Song by Metallica

from the album Death Magnetic
- Released: September 12, 2008
- Genre: Heavy metal
- Length: 7:47
- Label: Warner Bros.
- Composers: James Hetfield; Lars Ulrich; Kirk Hammett; Robert Trujillo;
- Lyricist: James Hetfield
- Producer: Rick Rubin

= The Unforgiven III =

"The Unforgiven III" is a song by American heavy metal band Metallica from their ninth studio album, Death Magnetic (2008). It is a sequel to two of the band's past songs: "The Unforgiven II" and "The Unforgiven". It peaked at No. 14 on the Bubbling Under Hot 100 chart.

== History ==

In an interview for MTV, James Hetfield said that the song is "continuation of the same storyline about sin and consequence, forgiveness and unforgiveness." Hetfield has also said that, of all parts of "The Unforgiven," this is his favorite. Robert Trujillo said "it's got a great flow and it's very dynamic. It's somehow connected to the [remaining] body music of the album."
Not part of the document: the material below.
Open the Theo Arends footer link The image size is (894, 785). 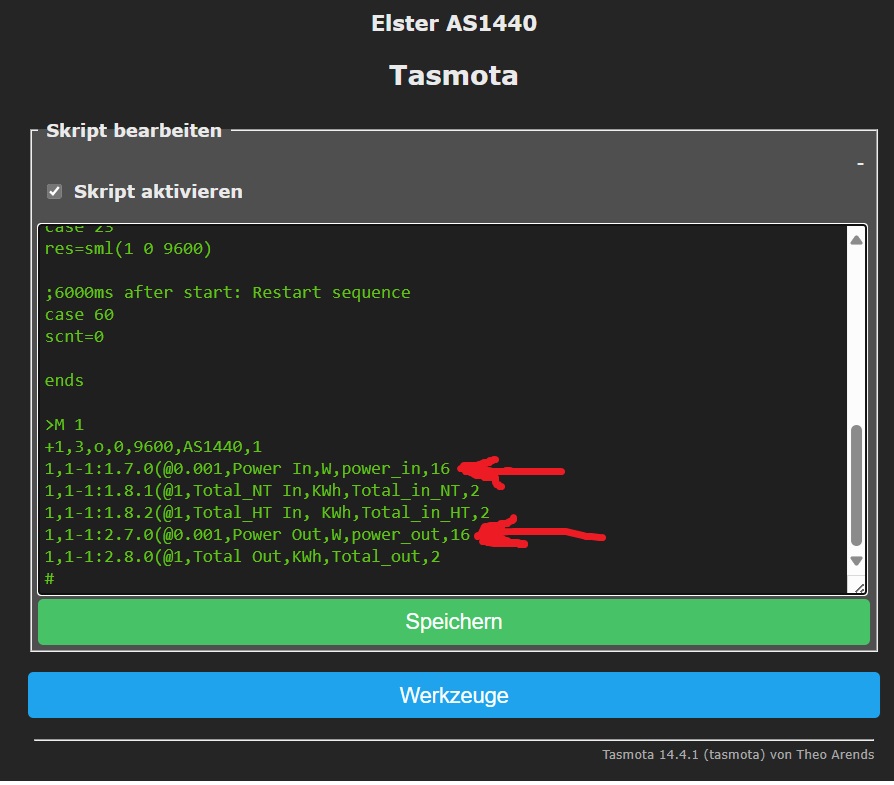click(x=835, y=755)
A live version was performed for the first time on April 14, 2010, in Oslo, Norway, and only played a few times afterwards with the last performance being on November 21, 2010. It was played for the first time in almost eight years in Lincoln, Nebraska, on September 6, 2018, and was next performed on the two nights of Metallica and the San Francisco Symphony's S&M2 at the Chase Center, albeit in an alternate form featuring only Hetfield and the orchestra.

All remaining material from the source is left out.